Year of Publication

2009

College

Martin School of Public Policy and Administration

Date Available

8-27-2014

Executive Summary

Kentucky Transitions is a Kentucky Medicaid program that is funded primarily by a grant from the Centers for Medicare and Medicaid Services. The purpose of this program is to transition individuals residing in long-term care facilities back into the community, where they will continue to receive health, social, and other benefits but do so in an approved residential setting. Individuals living in the community may experience higher quality of life and the increased ability to choose how and when they receive services, while Medicaid reaps the projected financial benefit of providing less-expensive community alternatives for care.

Though Kentucky Transitions operates within Kentucky Medicaid, several organizations contribute to the operation and oversight of the program. Coordinating services from multiple organizations has proven to be difficult and the program has been struggling to sort out the administrative procedures for hiring staff and sharing sensitive case information. This implementation analysis proposes to compare program goals with program achievements and to analyze the current process by which Kentucky Transitions receives and processes records and referrals.

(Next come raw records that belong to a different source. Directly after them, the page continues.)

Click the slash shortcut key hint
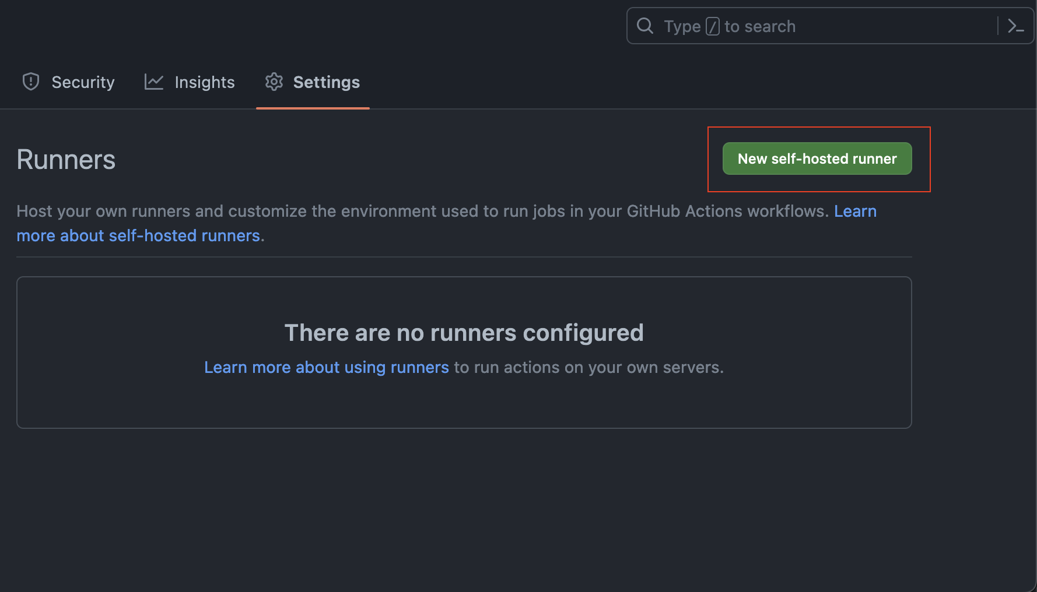The image size is (1037, 592). [x=712, y=26]
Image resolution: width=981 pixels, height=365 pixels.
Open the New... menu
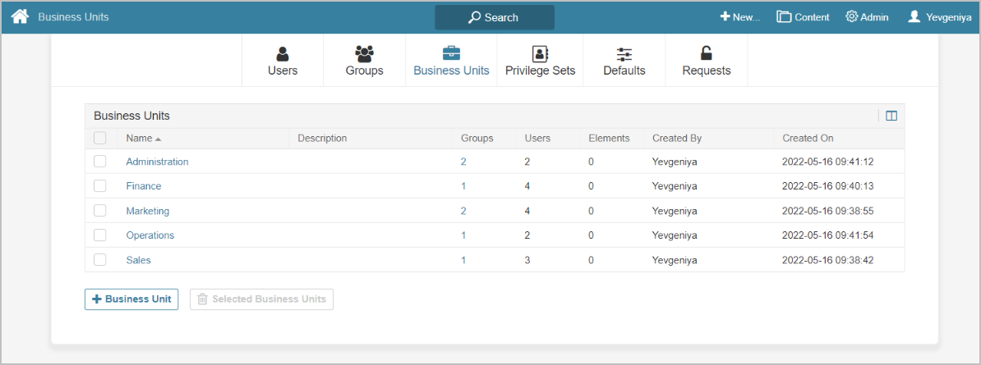click(x=739, y=16)
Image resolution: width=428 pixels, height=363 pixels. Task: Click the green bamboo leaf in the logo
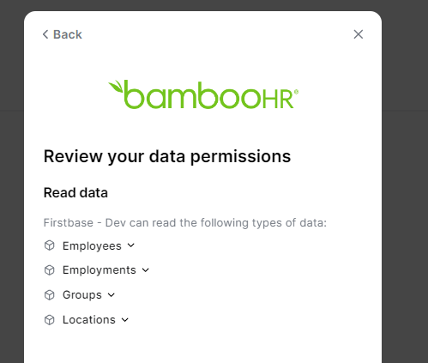[x=116, y=86]
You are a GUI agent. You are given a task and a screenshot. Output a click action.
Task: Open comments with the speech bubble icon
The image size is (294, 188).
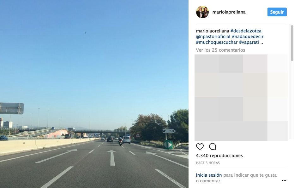click(x=213, y=146)

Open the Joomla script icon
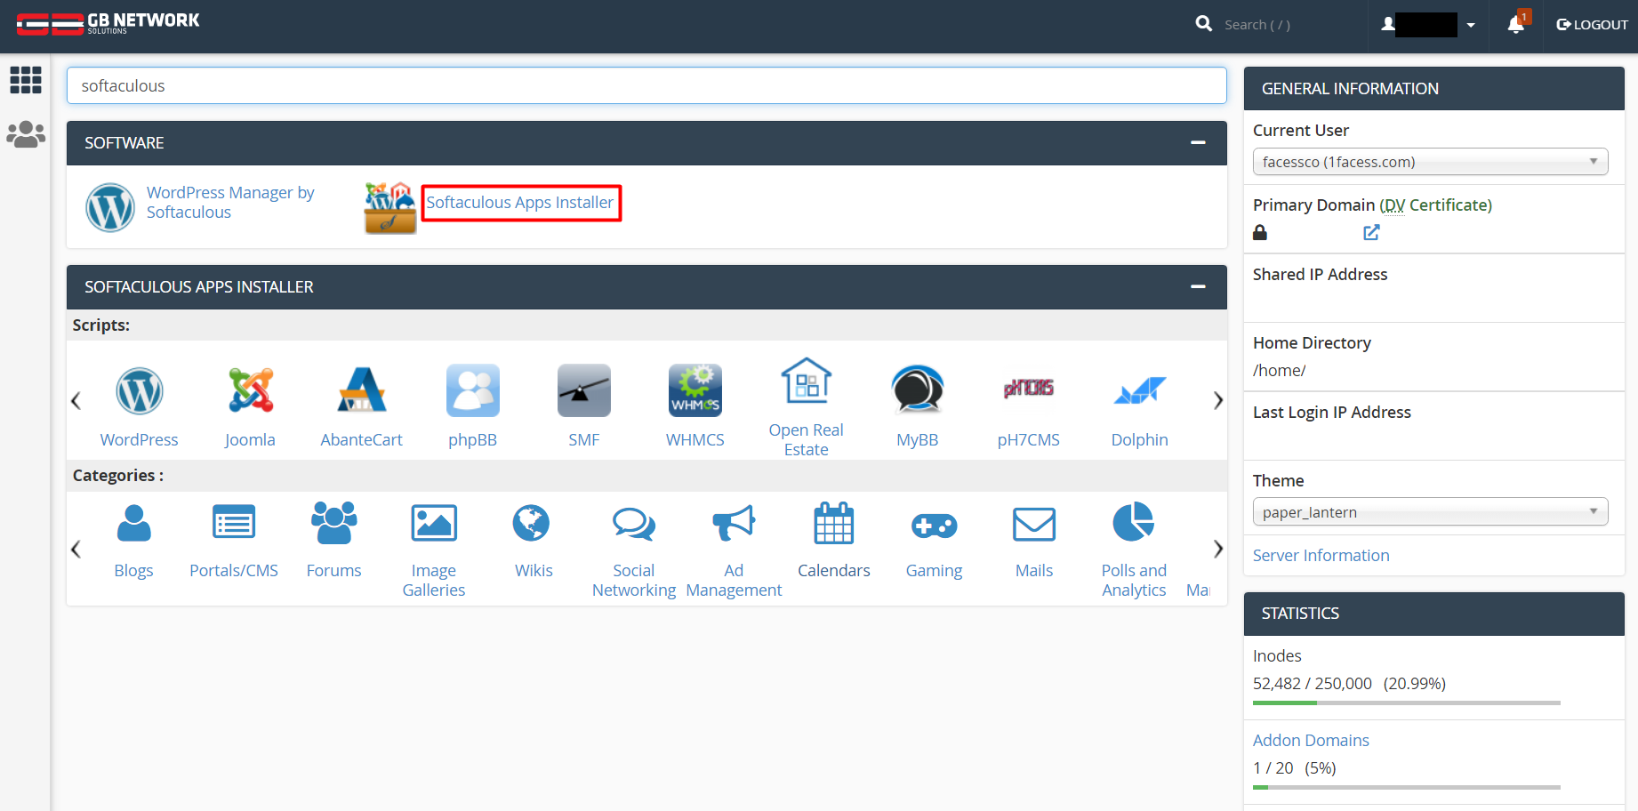pyautogui.click(x=250, y=390)
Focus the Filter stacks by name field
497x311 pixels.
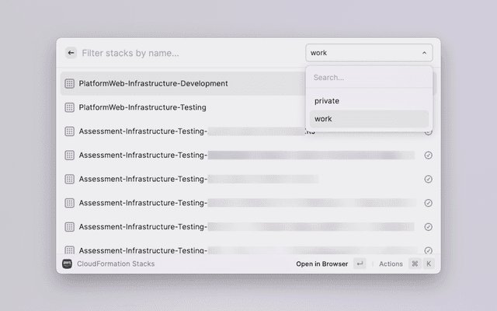[x=186, y=53]
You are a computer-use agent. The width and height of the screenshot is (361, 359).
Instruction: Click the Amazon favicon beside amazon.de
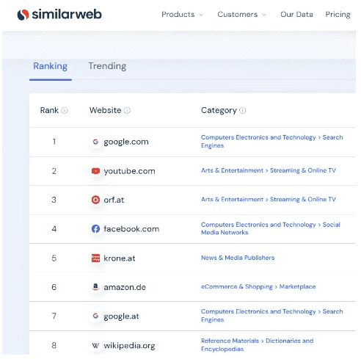point(95,287)
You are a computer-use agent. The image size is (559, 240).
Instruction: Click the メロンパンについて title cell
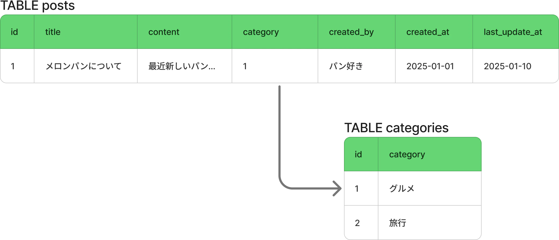86,66
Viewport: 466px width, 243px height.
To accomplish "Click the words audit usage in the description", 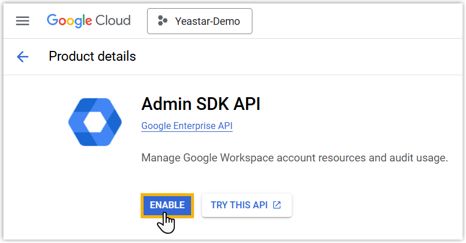I will tap(422, 157).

Federally-set benchmarks were used in this analysis as performance indicators for Kentucky Transitions. The comparison for program goals versus actual achievement was made by reviewing program records and reports that were submitted to the Centers for Medicare and Medicaid Services by staff. Documents and records regarding patient referrals and marketing materials were analyzed and information regarding the source of referrals by type was extracted. Staff members from Kentucky Transitions, the University of Kentucky, and Kentucky Housing Corporation were interviewed for opinions regarding challenges and barriers faced by the program.

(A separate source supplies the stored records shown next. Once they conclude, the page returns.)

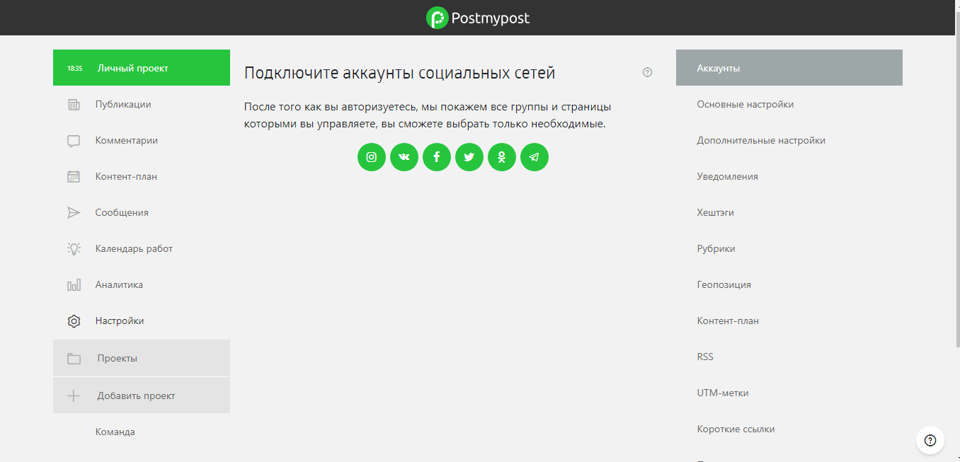Viewport: 960px width, 462px height.
Task: Connect a Facebook account
Action: coord(437,157)
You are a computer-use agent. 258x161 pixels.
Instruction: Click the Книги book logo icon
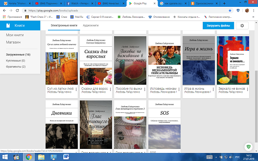pos(7,25)
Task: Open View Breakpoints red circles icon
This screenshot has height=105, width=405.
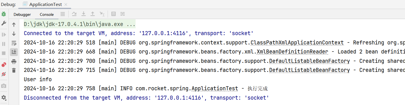Action: (4, 65)
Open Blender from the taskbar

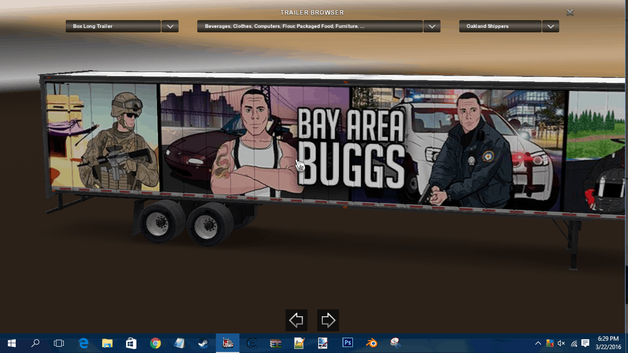[371, 343]
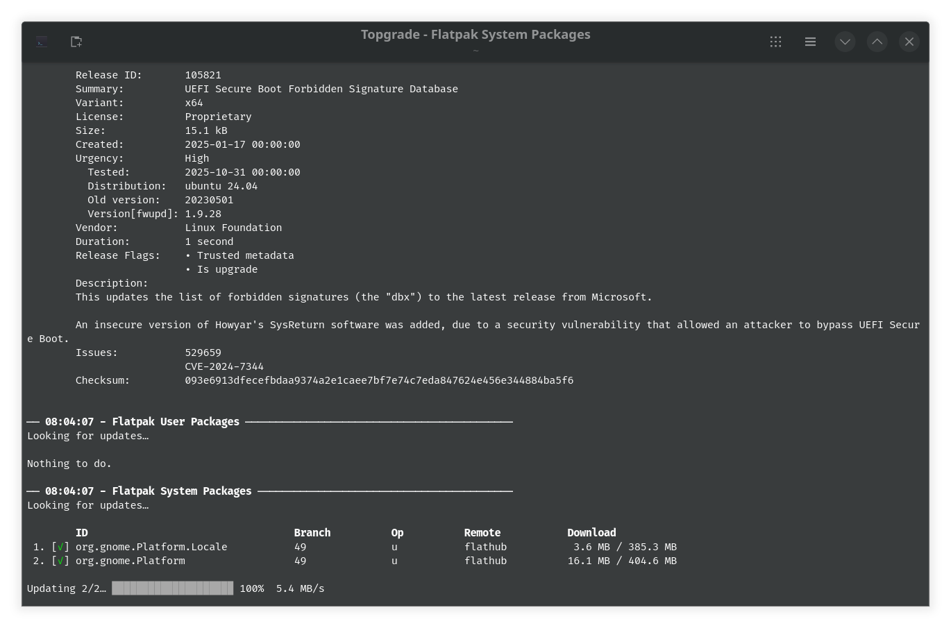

Kentucky Transitions did not achieve goals regarding the expected number of patient transitions or transportation allotments for the first two years of the grant period. Program goals were achieved, however, for target expenditures for Home and Community Based Services. Whether or not the goal for patient participation in self-directing their services was achieved is ambiguous due to discrepancies in program records and reports. Data collected regarding referrals indicates that the primary sources of reliable referrals come from facility ombudsmen and social workers.

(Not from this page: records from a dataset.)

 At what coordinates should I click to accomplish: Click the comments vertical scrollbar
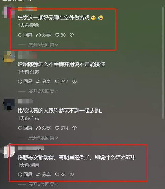point(163,63)
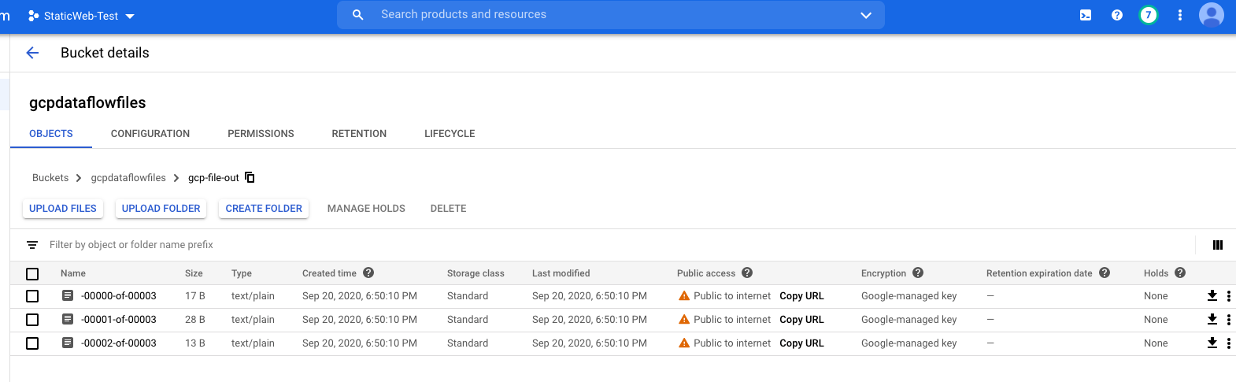
Task: Download the -00000-of-00003 file
Action: [x=1212, y=295]
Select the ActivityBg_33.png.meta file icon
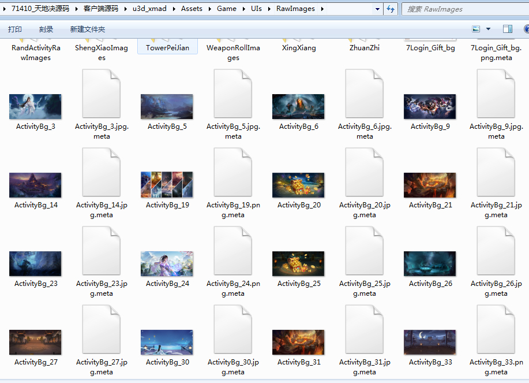The width and height of the screenshot is (529, 383). pos(496,329)
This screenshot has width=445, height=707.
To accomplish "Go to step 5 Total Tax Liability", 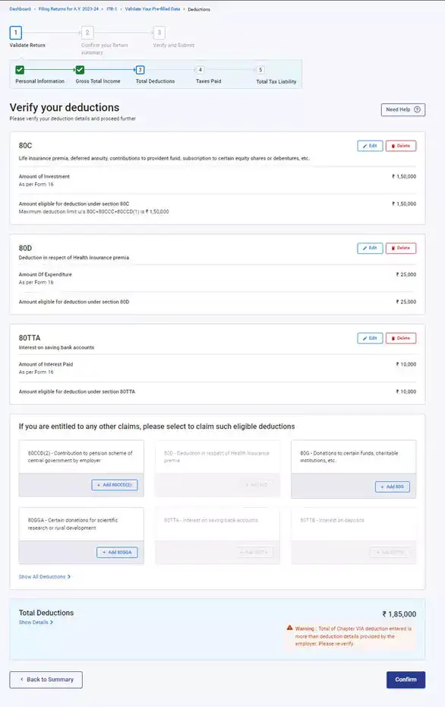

I recommend that Kentucky Transitions clarify the responsibilities of staff and partners and that the web based system of record keeping be made available to staff members as soon as possible. I also recommend that the concept of self-direction be more clearly defined and that marketing efforts be focused upon social workers and facility ombudsmen. The final recommendation is that benchmarks be modified so that program-specific goals about Home and Community Based Services expenditures could be adopted to alleviate uncertainty about the effect of Kentucky Transitions on overall Medicaid expenditures.